• What you need to do:
Work out how many lines in the entries below contain the string "width". Reply with that figure alone.

• Data listing:
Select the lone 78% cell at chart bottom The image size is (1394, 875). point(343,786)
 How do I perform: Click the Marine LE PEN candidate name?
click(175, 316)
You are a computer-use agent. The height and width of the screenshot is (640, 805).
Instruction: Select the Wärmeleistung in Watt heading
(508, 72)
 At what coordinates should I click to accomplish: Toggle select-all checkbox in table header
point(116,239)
--
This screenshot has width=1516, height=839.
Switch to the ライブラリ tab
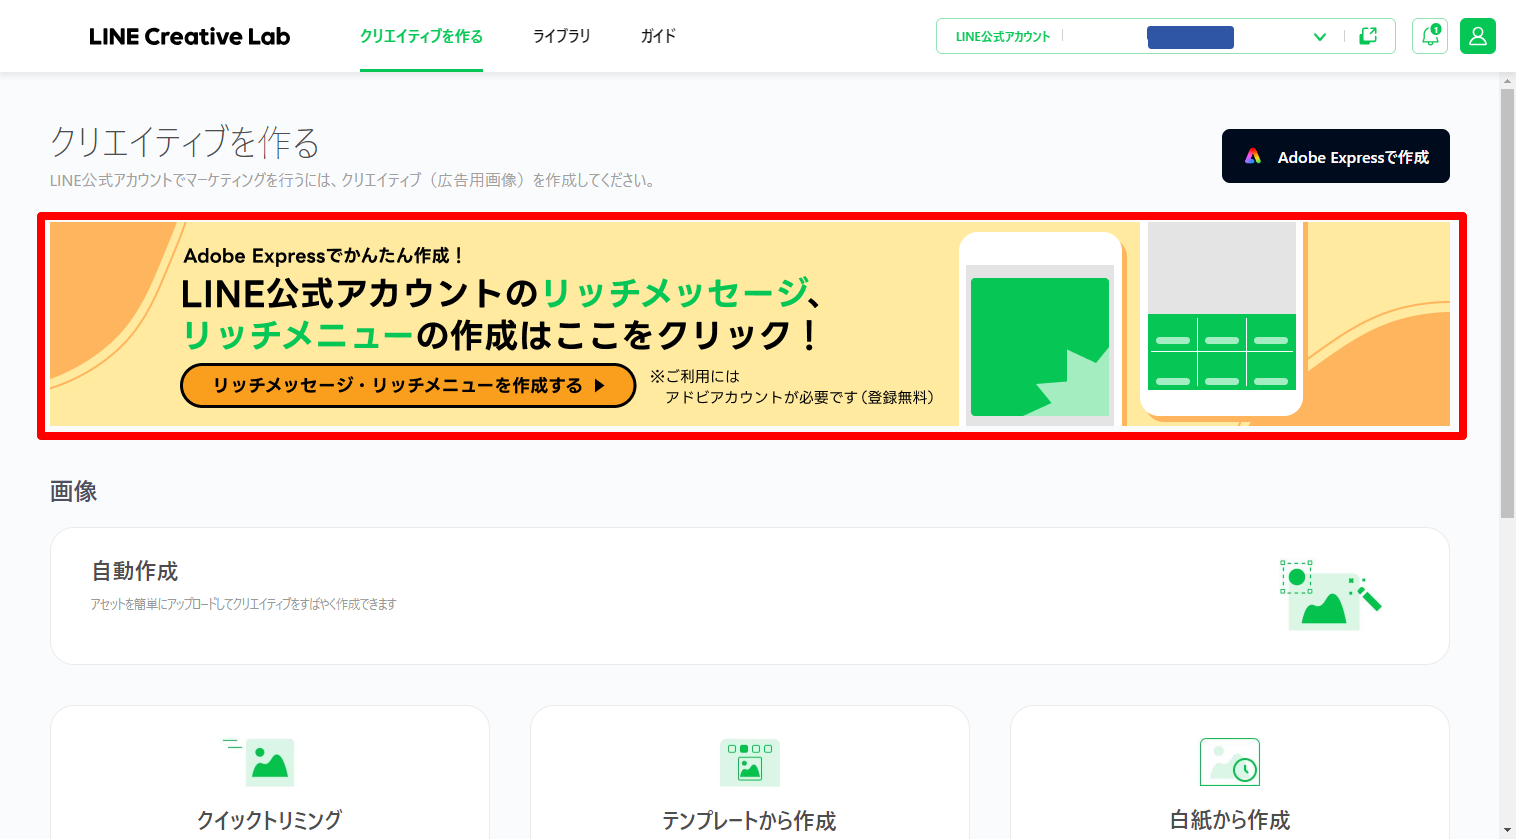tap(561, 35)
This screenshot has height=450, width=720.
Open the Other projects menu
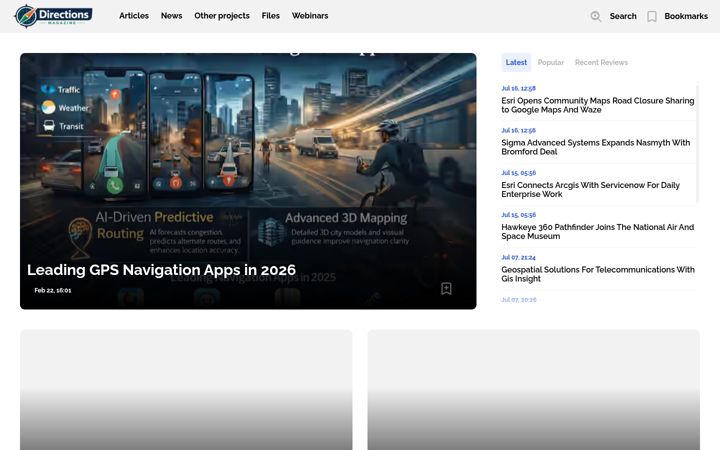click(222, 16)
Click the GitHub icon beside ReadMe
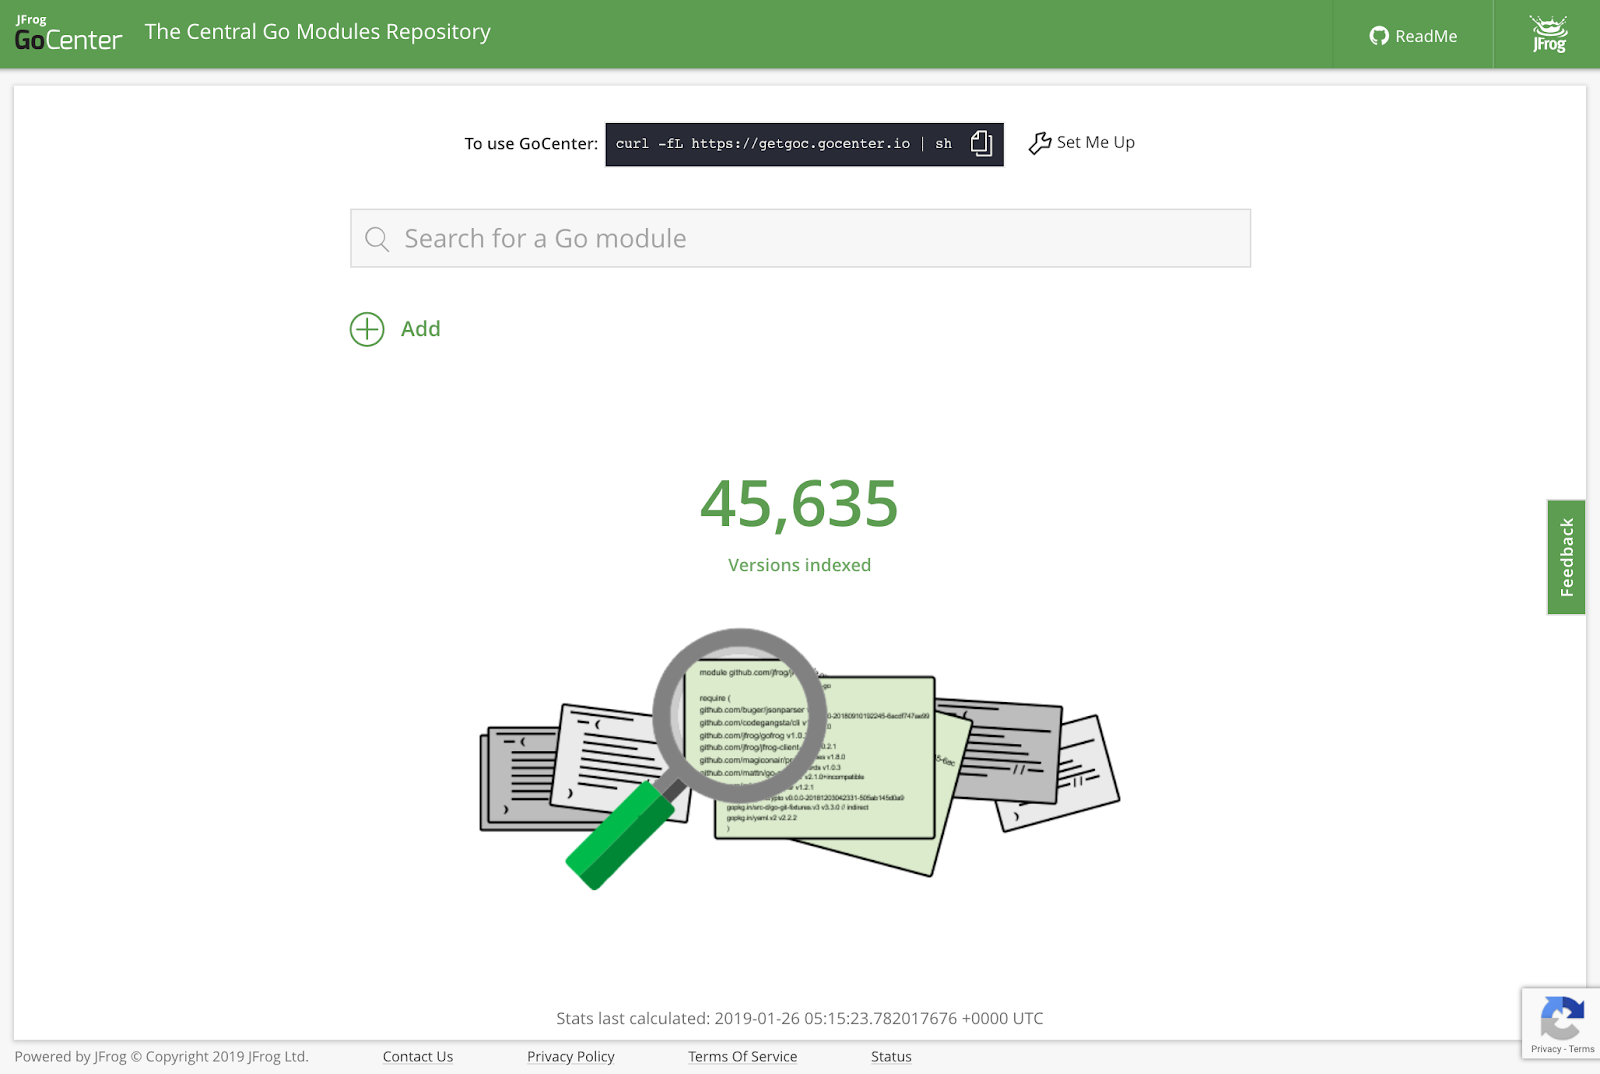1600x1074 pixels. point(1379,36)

• Reply to the exercise:
3